- [INSTRUCTIONS TO FOLLOW]: Starting with the line that contains "Click the Yeti" and going on through the end of the items, format each line as a string in a JSON list, skipping blank lines and leaving the pictures out.

────────────────

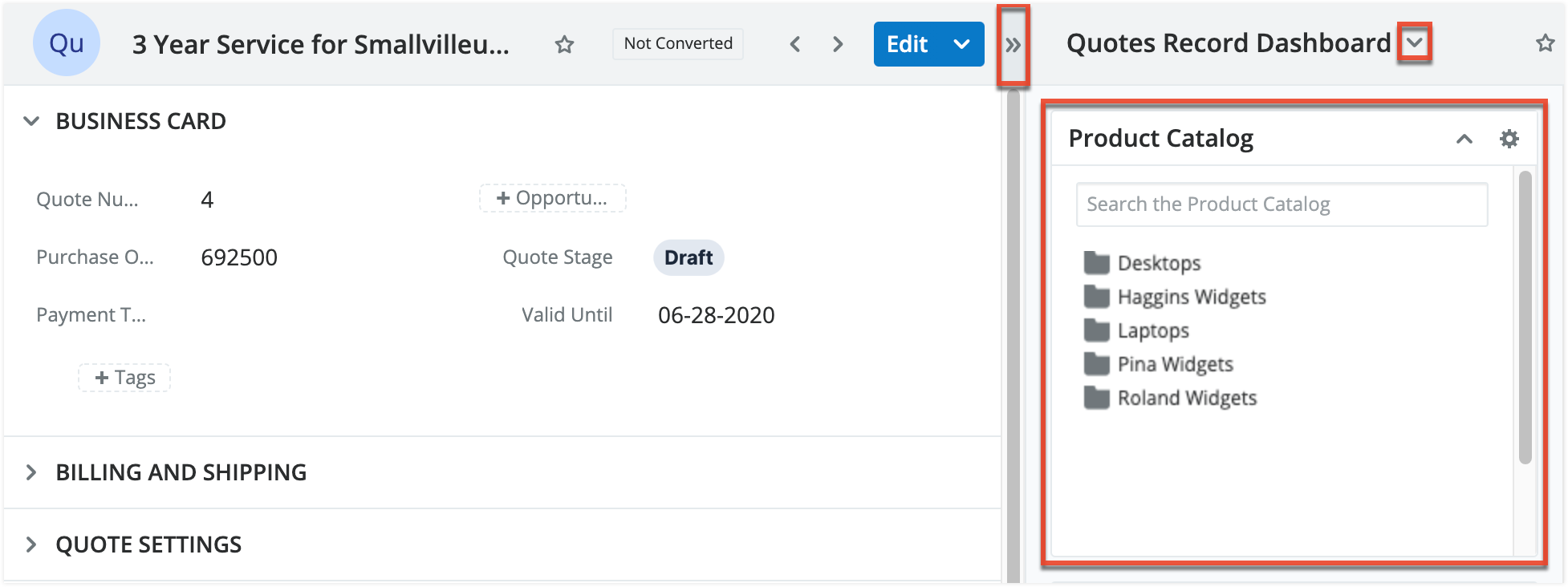This screenshot has width=1568, height=587.
Task: Favorite the Quotes Record Dashboard star
Action: (x=1545, y=43)
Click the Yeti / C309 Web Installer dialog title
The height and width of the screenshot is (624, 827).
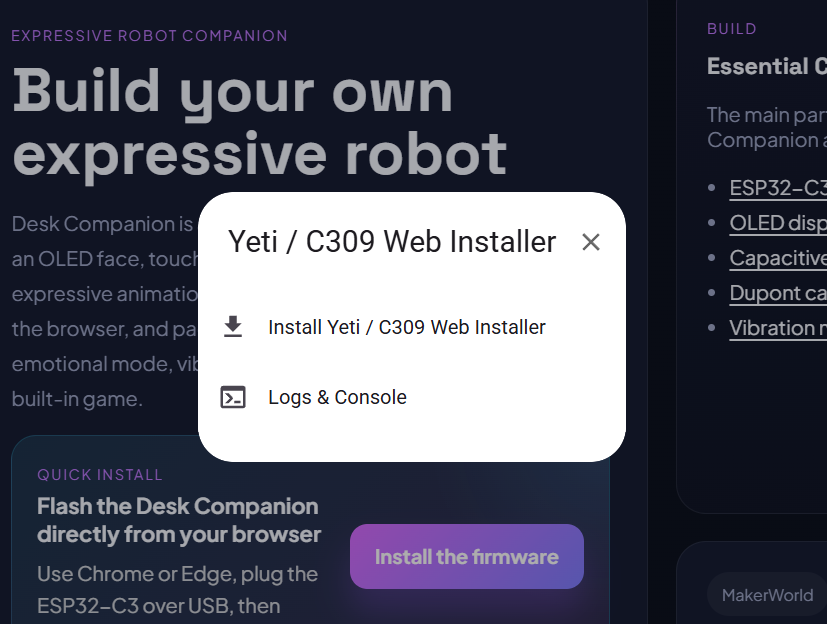(390, 242)
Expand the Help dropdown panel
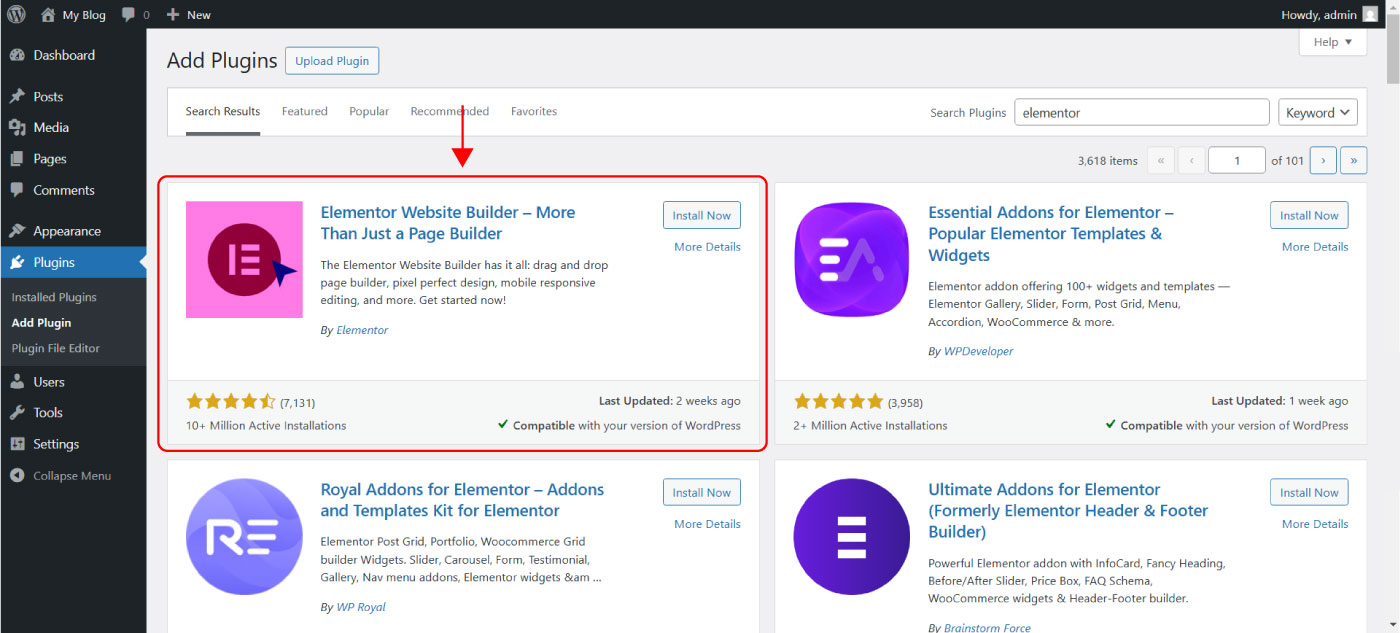 click(x=1332, y=42)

────────────────

- [FINAL ANSWER]:
[
  "Click the Yeti / C309 Web Installer dialog title",
  "The height and width of the screenshot is (624, 827).",
  "(390, 242)",
  "Expand the Help dropdown panel",
  " click(x=1332, y=42)"
]